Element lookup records
----------------

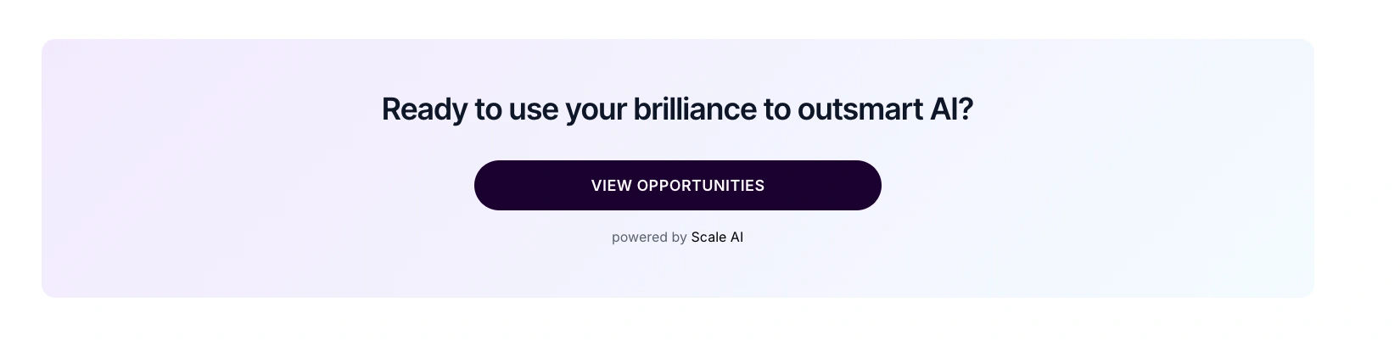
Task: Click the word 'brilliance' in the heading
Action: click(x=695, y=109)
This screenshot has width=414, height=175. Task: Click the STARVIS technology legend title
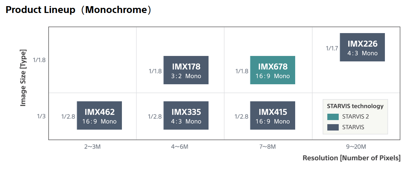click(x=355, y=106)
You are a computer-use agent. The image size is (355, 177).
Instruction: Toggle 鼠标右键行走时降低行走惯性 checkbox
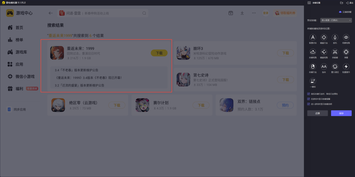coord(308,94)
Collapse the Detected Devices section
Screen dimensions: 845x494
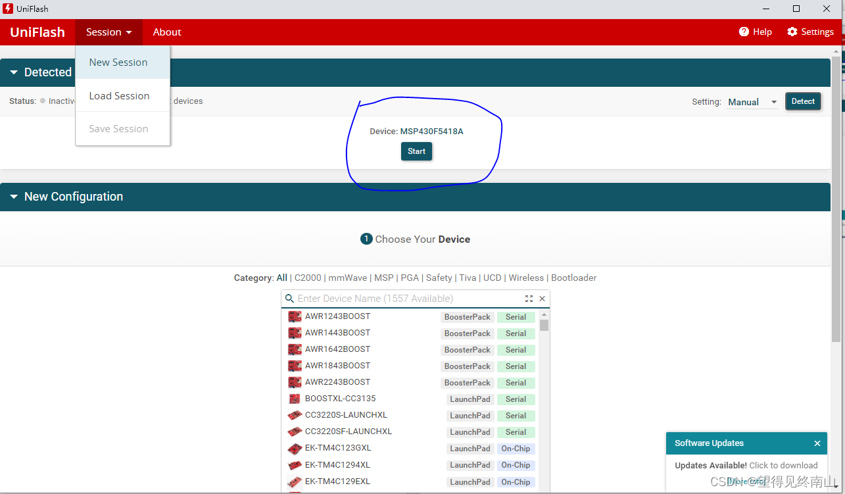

----------------

_WRITTEN PROBLEM_: Copy out every line of the data above word for word, leaving out the pictures.

_REPLY TO THE TASK_:
Task: Click the word 'brilliance' in the heading
Action: click(x=695, y=109)
This screenshot has width=414, height=175. Task: Click the STARVIS technology legend title
click(x=355, y=106)
You are a computer-use agent. The image size is (355, 177).
Instruction: Toggle 鼠标右键行走时降低行走惯性 checkbox
coord(308,94)
Collapse the Detected Devices section
Screen dimensions: 845x494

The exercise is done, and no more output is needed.